*** Data ***
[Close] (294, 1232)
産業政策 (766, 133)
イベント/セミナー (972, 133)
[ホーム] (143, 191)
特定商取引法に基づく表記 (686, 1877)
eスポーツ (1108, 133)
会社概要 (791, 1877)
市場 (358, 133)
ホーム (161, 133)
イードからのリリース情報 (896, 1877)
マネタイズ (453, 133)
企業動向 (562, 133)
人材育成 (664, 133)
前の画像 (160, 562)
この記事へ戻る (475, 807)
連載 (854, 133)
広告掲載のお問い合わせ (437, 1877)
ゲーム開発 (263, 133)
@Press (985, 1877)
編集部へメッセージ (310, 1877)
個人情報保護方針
*** End of Data ***
▶ _Task to carry out_: Word for word, write out each record shown above.

▶ _Solved problem_:
[Close] (294, 1232)
産業政策 (766, 133)
イベント/セミナー (972, 133)
[ホーム] (143, 191)
特定商取引法に基づく表記 (686, 1877)
eスポーツ (1108, 133)
会社概要 (791, 1877)
市場 (358, 133)
ホーム (161, 133)
イードからのリリース情報 (896, 1877)
マネタイズ (453, 133)
企業動向 (562, 133)
人材育成 (664, 133)
前の画像 (160, 562)
この記事へ戻る (475, 807)
連載 (854, 133)
広告掲載のお問い合わせ (437, 1877)
ゲーム開発 (263, 133)
@Press (985, 1877)
編集部へメッセージ (310, 1877)
個人情報保護方針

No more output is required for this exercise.